5 Op een nacht sloop David naar Sauls kamp om poolshoogte te nemen. Hij zag koning Saul en zijn bevelhebber Abner slapen binnen een ring van soldaten.
6 ‘Zijn er vrijwilligers om met mij mee het kamp in te gaan?’ vroeg David aan de Hethiet Achimélech en aan Abisaï, een broer van Joab en de zoon van Zeruja. ‘Ik ga wel met u mee,’ antwoordde Abisaï.
7 Zo gingen David en Abisaï 's nachts naar Sauls kamp, waar zij de koning slapend aantroffen, met zijn speer naast zijn hoofd in de grond gestoken. Abner en de soldaten lagen in een kring om hem heen.

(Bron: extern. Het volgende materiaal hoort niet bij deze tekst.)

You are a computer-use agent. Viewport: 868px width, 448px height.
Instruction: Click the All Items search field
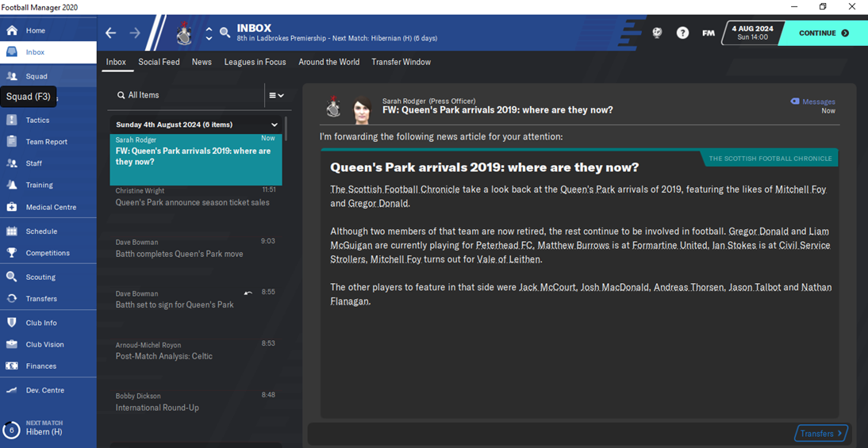pyautogui.click(x=186, y=95)
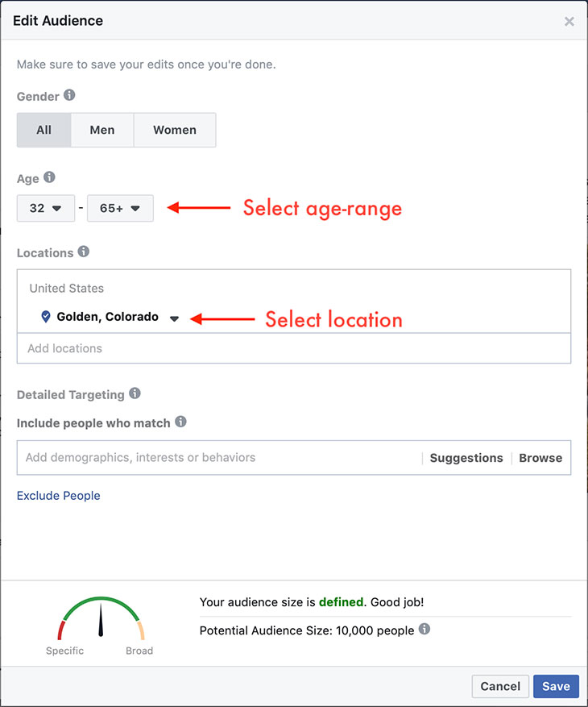Viewport: 588px width, 707px height.
Task: Open the Browse option in detailed targeting
Action: click(540, 457)
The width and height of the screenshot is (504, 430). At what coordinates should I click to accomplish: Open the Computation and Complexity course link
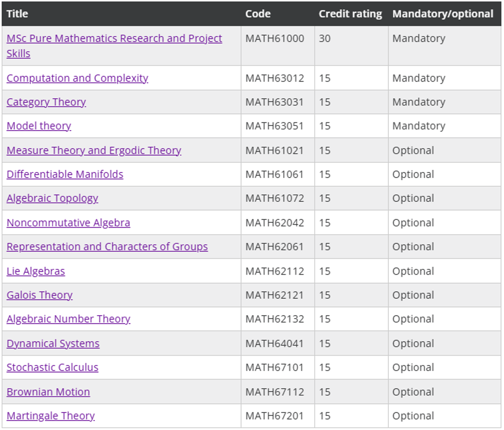pyautogui.click(x=78, y=78)
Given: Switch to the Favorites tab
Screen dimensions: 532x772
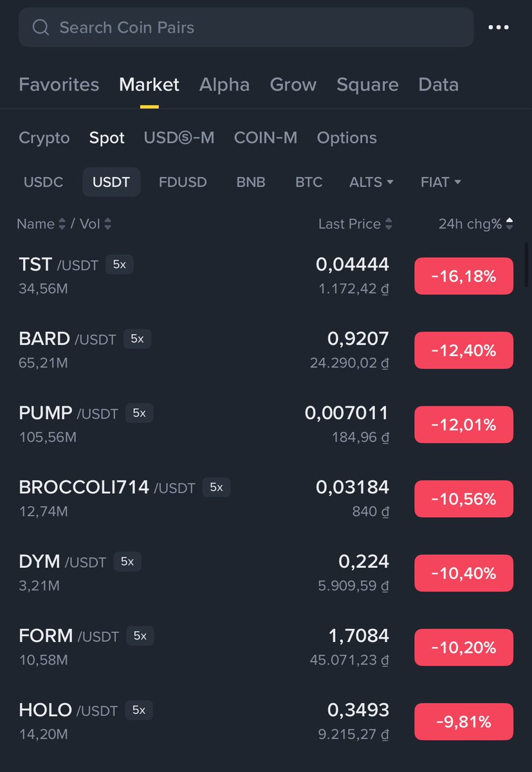Looking at the screenshot, I should [59, 85].
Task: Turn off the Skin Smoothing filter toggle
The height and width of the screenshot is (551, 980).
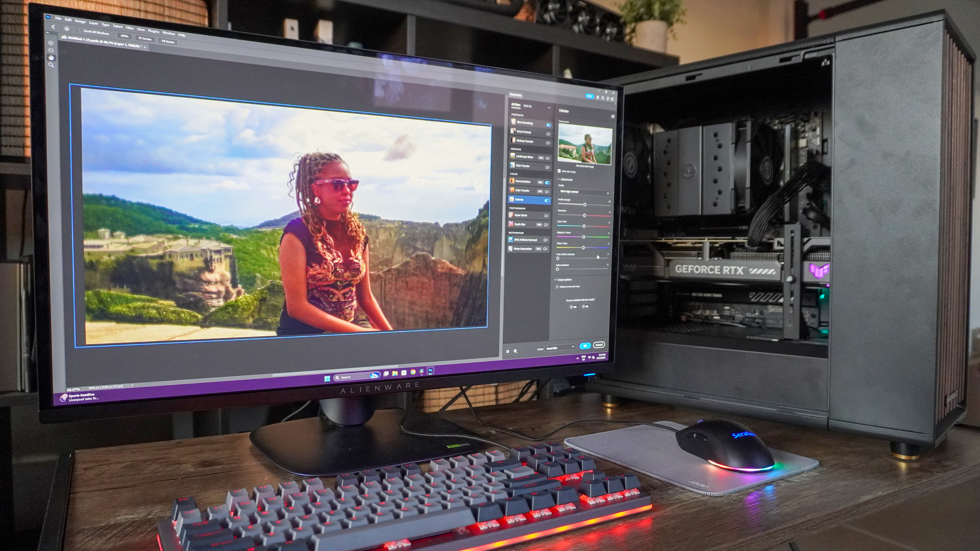Action: (549, 125)
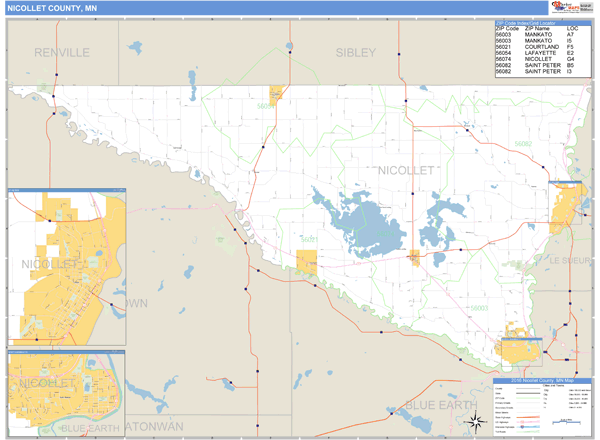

8 ‘Deze keer heeft God uw vijand wel degelijk in uw macht gegeven,’ fluisterde Abisaï David toe. ‘Laat mij hem met zijn eigen speer doorsteken. Ik zal hem er in één keer mee aan de grond vastpinnen, ik zal niet voor een tweede keer hoeven toe te steken!’
9 Maar David weigerde. ‘Dood hem niet, want wie kan ongestraft blijven als hij de door de Here gezalfde koning aanvalt?
10 God zelf zal Saul op een dag ongetwijfeld neerslaan en anders sterft hij wel in een gevecht of door ouderdom.
11 God zal ervoor zorgen dat ik de man die Hij als koning heeft gezalfd, niet zal doden! Maar wat we wel kunnen doen, is zijn speer en zijn veldfles wegpakken en dan teruggaan!’